Richard Scofano amplia possibilidades do bandoneón em obra marcada por memória e luto
Argentino radicado nos Estados Unidos, o compositor e intérprete Richard Scofano dedica-se há 40 anos à criação de obras de música clássica contemporânea. Seu trabalho é marcado por uma linguagem musical refinada e profundamente expressiva, que aborda temas como memória, perda, introspecção, paz e tranquilidade.
As composições são conduzidas pelo timbre singular do bandoneón, instrumento que aparece em diálogo com diferentes formações de câmara e orquestrais.
Em 2025, Scofano foi indicado ao Latin GRAMMY na categoria Melhor Álbum de Tango pelo projeto “Shin-Urayasu”, gravado em parceria com Alfredo Minetti. Desde então, o músico continua ampliando o papel do bandoneón para além de seus contextos tradicionais.
Em suas obras, o instrumento é apresentado como solista lírico e de forte presença, tanto na música orquestral contemporânea quanto em conjuntos de câmara.
Entre os trabalhos mais recentes do compositor está “Adagio de las Tres y Diez”, lançado no dia 15 de maio.
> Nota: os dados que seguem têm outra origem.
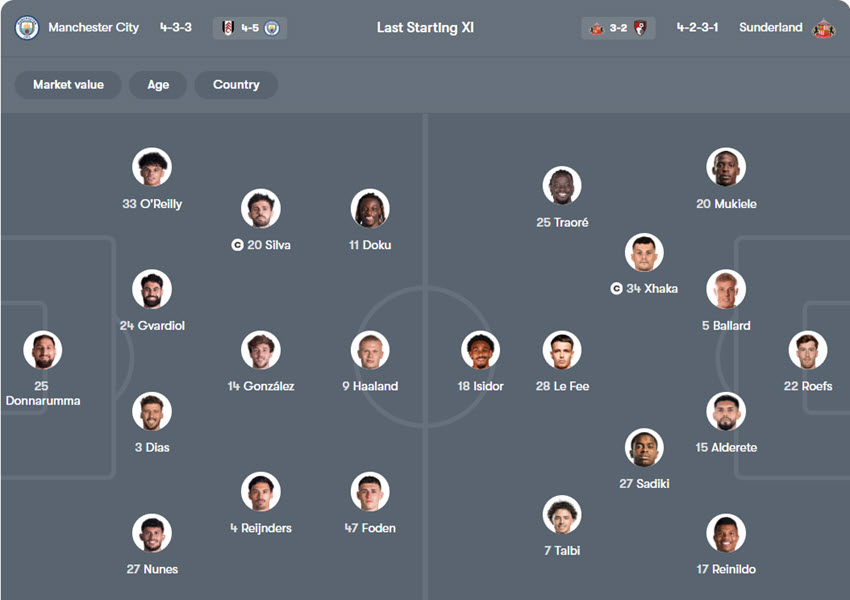Viewport: 850px width, 600px height.
Task: Open Isidor's player avatar
Action: point(481,351)
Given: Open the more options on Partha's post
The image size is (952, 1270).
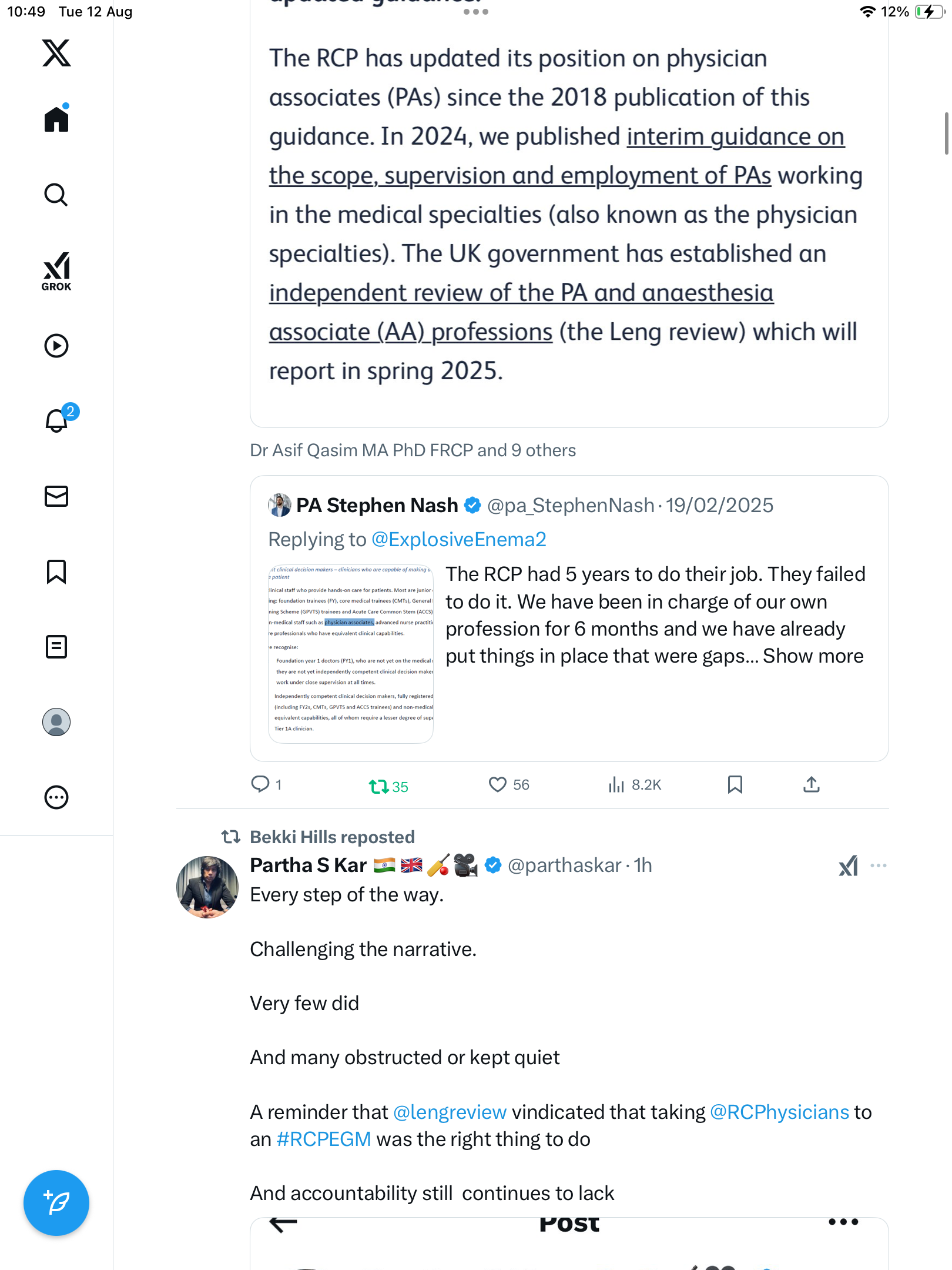Looking at the screenshot, I should click(878, 865).
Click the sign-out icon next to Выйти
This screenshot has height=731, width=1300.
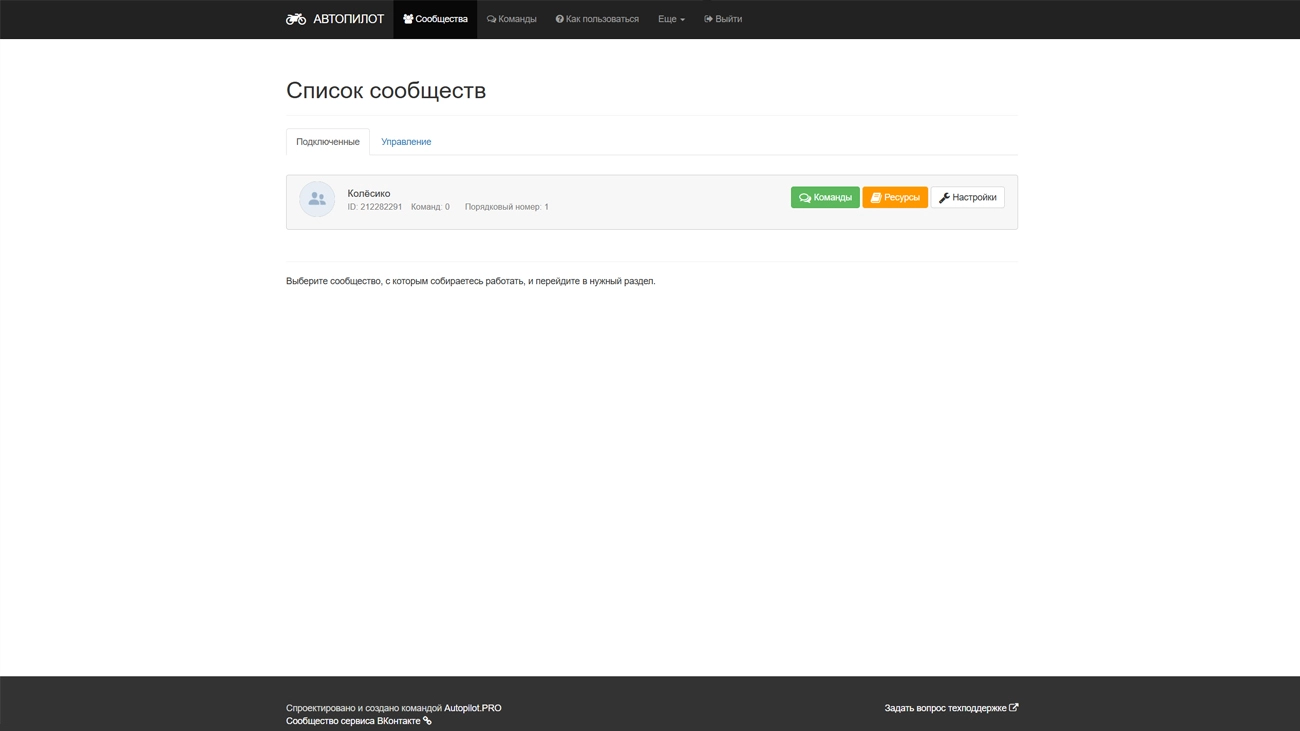tap(708, 19)
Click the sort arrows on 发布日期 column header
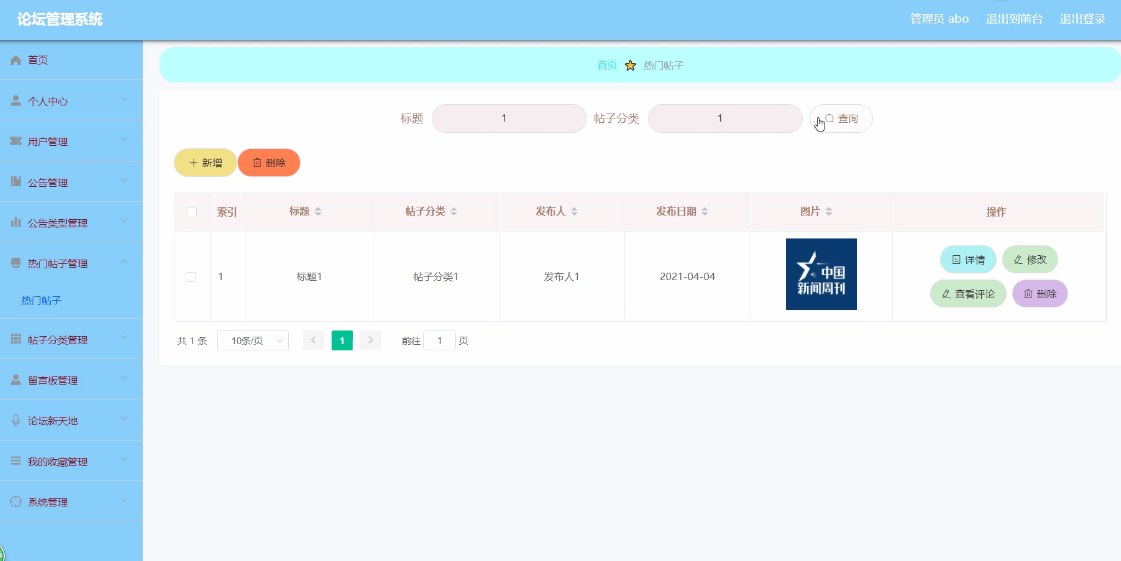The image size is (1121, 561). (705, 212)
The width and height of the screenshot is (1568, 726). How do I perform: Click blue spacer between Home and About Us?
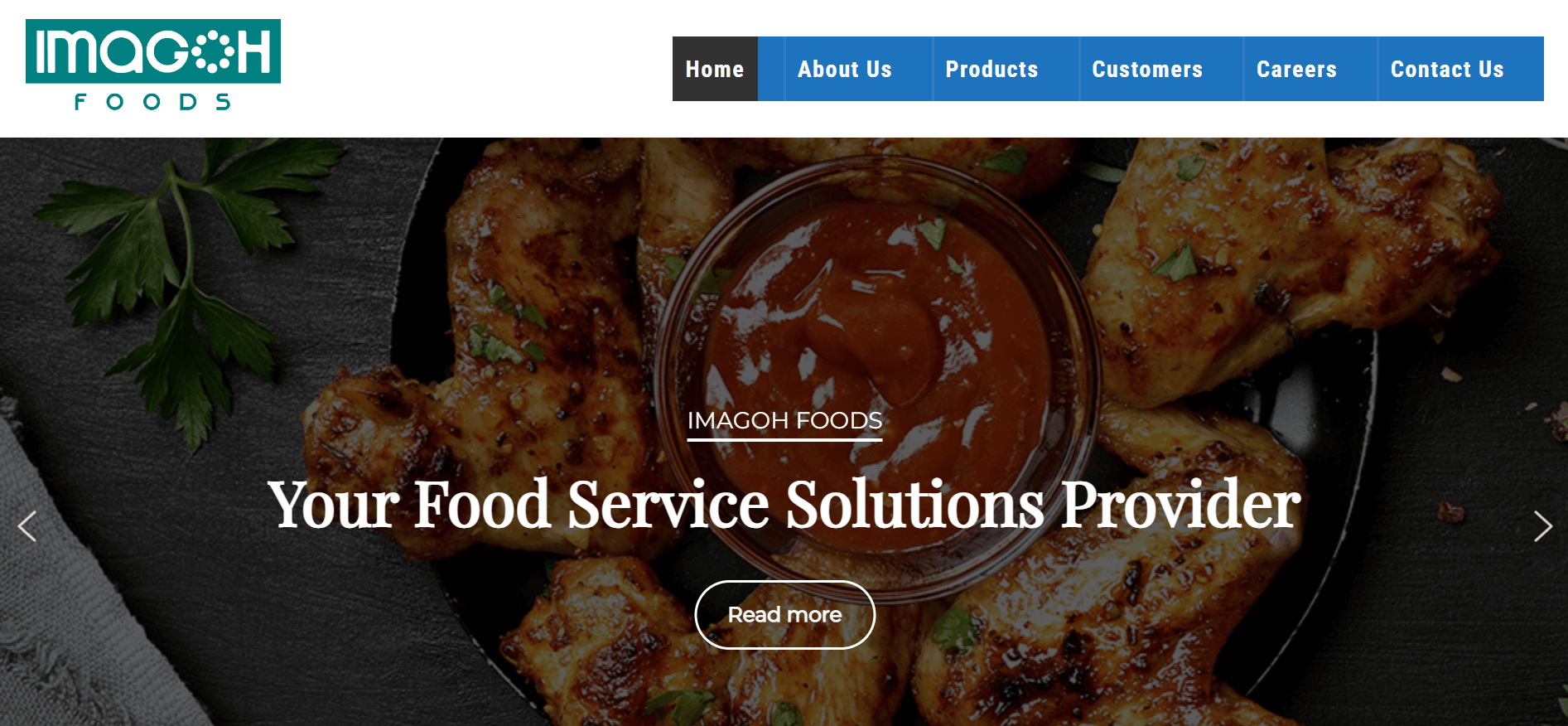click(771, 69)
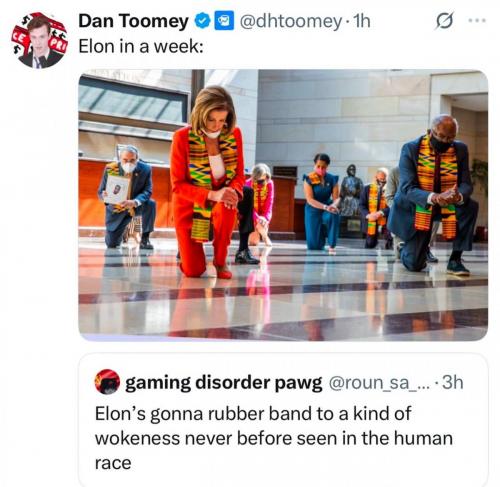This screenshot has height=487, width=500.
Task: Click the 3h timestamp on quoted tweet
Action: click(x=453, y=382)
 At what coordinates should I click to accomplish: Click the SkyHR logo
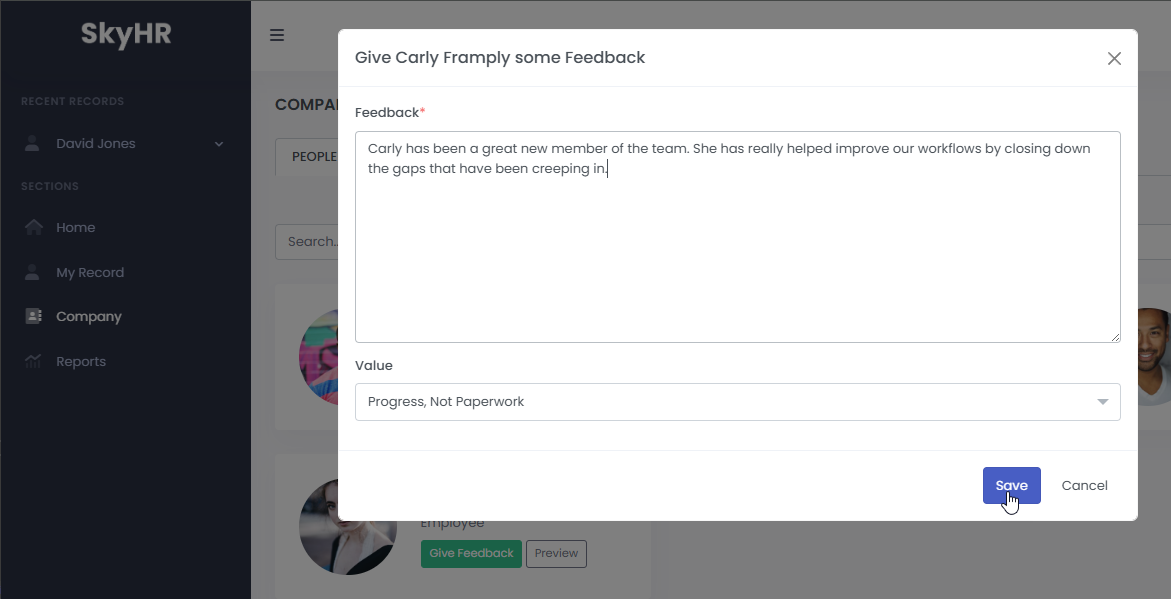click(x=126, y=35)
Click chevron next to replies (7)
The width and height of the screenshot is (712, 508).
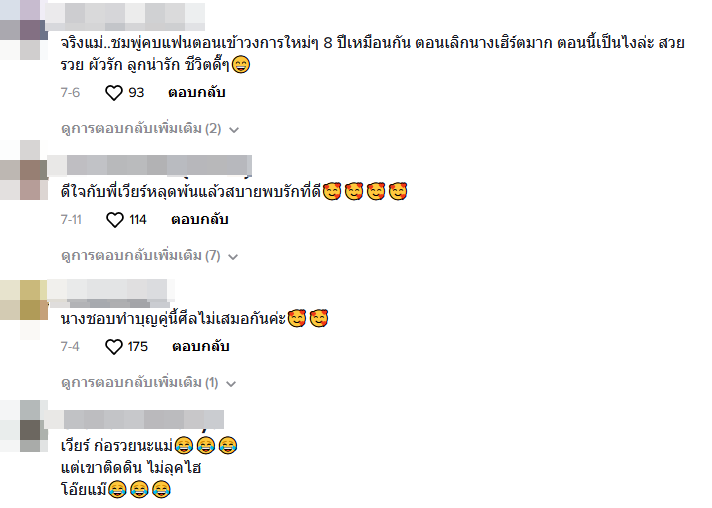[233, 257]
A obra foi escrita para bandoneón e orquestra de cordas e se desenvolve como uma meditação profundamente pessoal, construída por meio de texturas sutis e intenso lirismo.
Em constante evolução como compositor e intérprete, Scofano procura levar aos palcos performances íntimas, emotivas e expressivas, proporcionando ao público uma experiência musical de rara intensidade.
Essa proposta pode ser percebida em “Adagio de las Tres y Diez”, composição que percorre o caminho sombrio do luto em memória de uma pessoa amada que morreu.
“Do murmúrio dolente do violoncelo — instrumento que seu pai tanto estimava — a música atravessa passagens que evocam a dor crua da perda e os frágeis ajustes impostos por um mundo para sempre transformado”, explica o músico.
Richard Scofano também assina a produção da faixa ao lado de José Domenech, Eduardo Martínez Plana, Sole Centurion e Alfredo Minetti.